Vomito Negro de Pavel Hak

Vomito Negro de Pavel Hak

Quand c’est noir, c’est noir et il n’y a vraiment plus d’espoir dans ce nouveau roman de Pavel Hak. « Vomito negro » suit par vignettes brèves et haletantes une famille d’une île probablement caribéenne ballotée par la violence et par l’effroi. Le père, ivrogne massif, a des crises de delirium tremens durant lesquelles réapparait la triste aventure de ses ancêtres capturés, abusés et vendus au delà de l’océan pour aller travailler dans les plantations. Ses enfants n’ont pas non plus une vie facile, jeunes gens marginaux car pauvres ils sont propulsés et séparés dans un monde brutal et sans merci où celui qui hésite meurt, celui qui trébuche meurt, celui qui faiblit meurt plus horriblement encore. Perdus dans un labyrinthe de peur, de sévices et de sexe, chacun de leur côté ils tenteront de survivre et de se retrouver.

 

Ce constant combat pour leur survie, sans aucune psychologie si ce n’est celle de respirer une seconde de plus, permet à l’auteur de tracer à grands traits un monde ultra-sécuritaire mené par l’argent où les plus nécessiteux sont parfois (souvent ?) littéralement effacés par les élites. Seule la nécessité pousse Marie-Jo et son frère à avancer et leur lutte acharnée est profondément tragique tant ils se heurtent aux facettes les plus effrayantes du pouvoir et de la modernité. « Les techniques de surveillance, combinées avec les techniques de répression, n’arrivent plus à faire triompher les techniques de domination. Ce qui signifie qu’il faut passer au « nettoyage » (dixit la hiérarchie). Stade inédit de l’histoire de l’humanité ? Nécessité évolutive ? Ils ne sont pas là pour se poser des questions. Ils sont là pour agir. »

 

Fidèle à son titre de maladie tropicale qui se caractérise par des vomissements accompagnés de délires furieux, l’auteur ne nous épargne rien et débagoule viols, massacres, trafic d’organes, de chairs et d’êtres où l’argent seul est roi. Ses phrases ont la brièveté des coups, les verbes sont souvent omis, et l’on sent une volonté chirurgicale froide dans ses analyses : « Nous étions désormais une marchandise. Vendables. Commercialisables. […] Leur supériorité logistique était écrasante. Leurs méthodes pour nous inculquer notre infériorité et le devoir étaient très élaborées. Leurs plans n’avaient pas de faille. »

 

Cet amoncellement ou plutôt à ce dégorgement spasmodique de contraintes et de férocité peut finir par lasser et cette course éperdue des deux jeunes gens fait parfois penser à ces jeux vidéos « shoot’em up » où le fusil à pompe remplace la réflexion. Mais « Vomito negro » propose, dans son genre, un passage intense et percutant par les bas-fonds de la condition humaine et une réflexion méritante sur notre désensibilisation face aux masses miséreuses anonymes et aux souffrances imposées structurellement à tous par Mammon, le Dieu Argent. Radical et cru.

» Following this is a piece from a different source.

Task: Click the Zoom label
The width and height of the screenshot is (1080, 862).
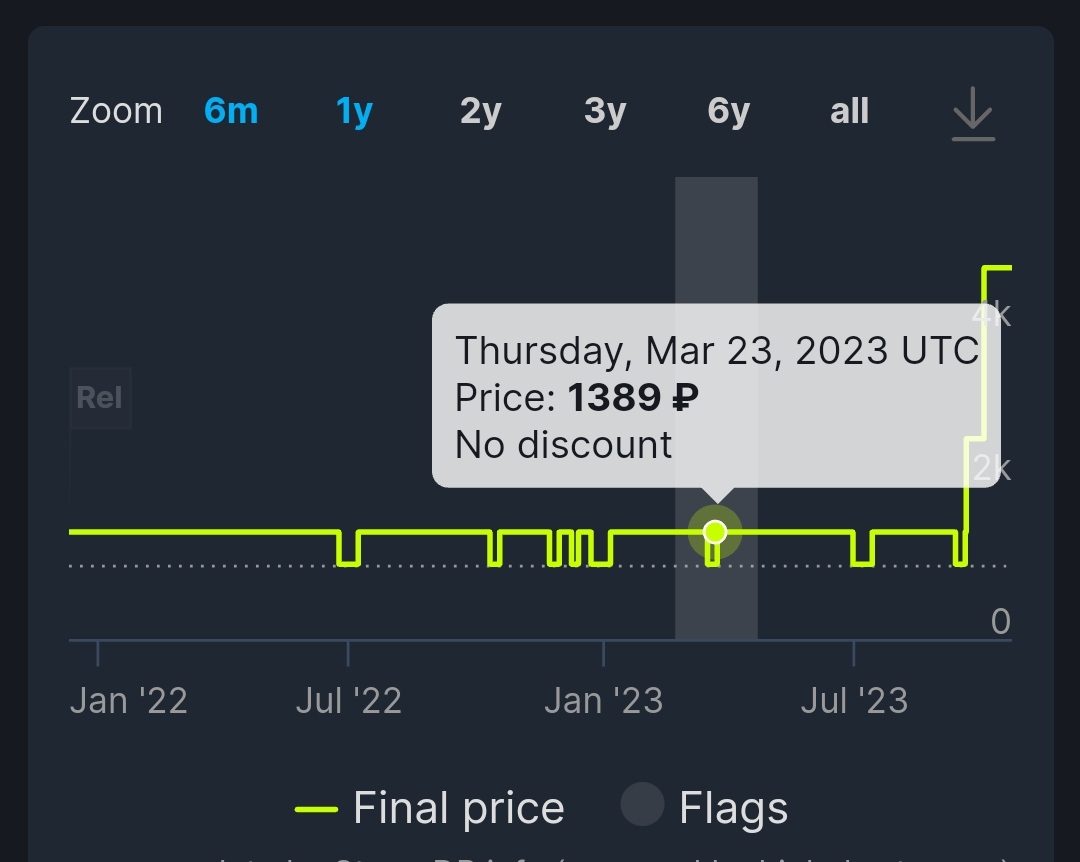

Chronique rédigée par David Vauclair 

Vomito negro, Pavel HAK, Verdier,ISBN : 978-2-86432-655-7,  136 pages, 14,50€

 

Quatrième de couverture :

Une île quelque part sous les tropiques des Caraïbes. Villas de luxe, milliardaires se reposant entre deux raids boursiers, jet-set. Mais aussi crime organisé, trafics humains en tout genre, prostitution, misère.
Un frère et une sœur sont les héros du roman, descendants de captifs venus de l’autre côté de l’océan, esclaves dans les plantations. Marie-Jo est kidnappée. Son frère est poursuivi par la police et la mafia locales. Il part à la recherche de sa sœur sur le continent. Vomito negro raconte leur lutte pour la survie et croise leurs itinéraires respectifs avec le récit de leur père évoquant sa traversée à fond de cale.
Comment Marie-Jo échappe à Sidney Parker et au docteur Godrow ? Comment son frère, passé clandestinement sur le continent, devient membre d’un escadron de la mort ultra-secret ? Avec ce nouveau roman, Pavel Hak poursuit son exploration des conséquences ultimes du capitalisme contemporain, celles de la prédation sans limites, de la marchandisation des corps et d’une déshumanisation à laquelle ses personnages répondent par une effrayante volonté de vivre. Cette urgence passe tout entière dans la phrase, dont la vitesse fait de ce roman une course hallucinée, qui a les fulgurances d’un poème.